The distinction between “that which exists (independently from what anyone thinks)” and “that which some person thinks exists” is a spurious one. It only exists in language. Outside of language, there is no such a distinction.
I don’t make such a distinction. Other people do. And if you want to address them, you have no choice but to make such a distinction yourself in order to be able to deny it.
Hallucinations, mirages and dreams are not unreal. Rather, it is our assumptions that they extend in ways that they actually don’t that are unreal.

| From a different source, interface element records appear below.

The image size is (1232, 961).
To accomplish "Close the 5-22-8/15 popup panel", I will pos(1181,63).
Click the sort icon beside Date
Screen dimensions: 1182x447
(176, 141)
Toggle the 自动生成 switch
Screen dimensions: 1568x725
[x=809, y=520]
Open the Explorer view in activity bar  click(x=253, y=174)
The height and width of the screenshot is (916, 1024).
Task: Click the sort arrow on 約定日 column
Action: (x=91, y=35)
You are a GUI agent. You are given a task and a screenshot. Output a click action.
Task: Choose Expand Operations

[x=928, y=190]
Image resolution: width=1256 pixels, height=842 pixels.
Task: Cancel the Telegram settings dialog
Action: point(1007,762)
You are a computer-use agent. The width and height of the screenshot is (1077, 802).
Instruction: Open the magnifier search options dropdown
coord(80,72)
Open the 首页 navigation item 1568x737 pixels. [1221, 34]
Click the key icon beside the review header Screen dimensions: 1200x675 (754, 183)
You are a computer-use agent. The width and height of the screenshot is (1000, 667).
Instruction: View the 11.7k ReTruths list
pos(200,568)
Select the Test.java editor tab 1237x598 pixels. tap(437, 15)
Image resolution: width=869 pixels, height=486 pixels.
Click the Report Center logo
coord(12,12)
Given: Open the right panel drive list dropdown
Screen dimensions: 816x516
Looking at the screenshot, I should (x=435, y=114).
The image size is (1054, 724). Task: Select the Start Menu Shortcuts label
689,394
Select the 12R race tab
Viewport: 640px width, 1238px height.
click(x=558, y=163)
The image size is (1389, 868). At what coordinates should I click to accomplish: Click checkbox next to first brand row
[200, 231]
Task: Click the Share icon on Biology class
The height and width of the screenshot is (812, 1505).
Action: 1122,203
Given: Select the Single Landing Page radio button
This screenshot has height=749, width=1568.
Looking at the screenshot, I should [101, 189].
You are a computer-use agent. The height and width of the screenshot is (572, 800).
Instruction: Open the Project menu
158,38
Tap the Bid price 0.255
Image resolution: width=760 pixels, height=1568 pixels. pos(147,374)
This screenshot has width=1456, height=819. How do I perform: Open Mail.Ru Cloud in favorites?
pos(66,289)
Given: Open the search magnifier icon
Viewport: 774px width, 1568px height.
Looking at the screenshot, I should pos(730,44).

That’s language. Language is flexible. Words are largely ambiguous on their own i.e. they have more than one meaning. The word “break” for example has 40 meanings or so. Words generally don’t have much meaning on their own. Most of their meaning comes from context. You need to put them in context.
And unlike what JSS is telling you, this discussion isn’t about language. It is about how things work. It’s about phenomena.
I saw a woman yesterday and she was a “real” woman in the sense that she had all of the things I expect in a woman.
You are missing the point.
That’s true.
Yes. The only difference is that the former is succint.
They are not. They can be about past. They can also be timeless (as in the case of agents that employ what I call atemporal intelligence that operates on atemporal data, but that’s too strange in relation to how necessary it is in order to demonstrate my point.)
Nowhere is it implied that if you don’t experience something that you assume that it exists. If that were the case, there wouldn’t be much point to assumptions.
Events are not defined by effect. You can have events without any notion of cause-and-effect.
There is such a thing as an assumption that has no effect on behavior. This is pretty much indisputable. I don’t think it’s fruitful to discuss it in depth.
Let’s just say that at the present moment in time the assumption that there is a bomb planted in my house has no effect on my behavior. This means it is not motivating me to do something about it (e.g. defuse it or run away from my house.)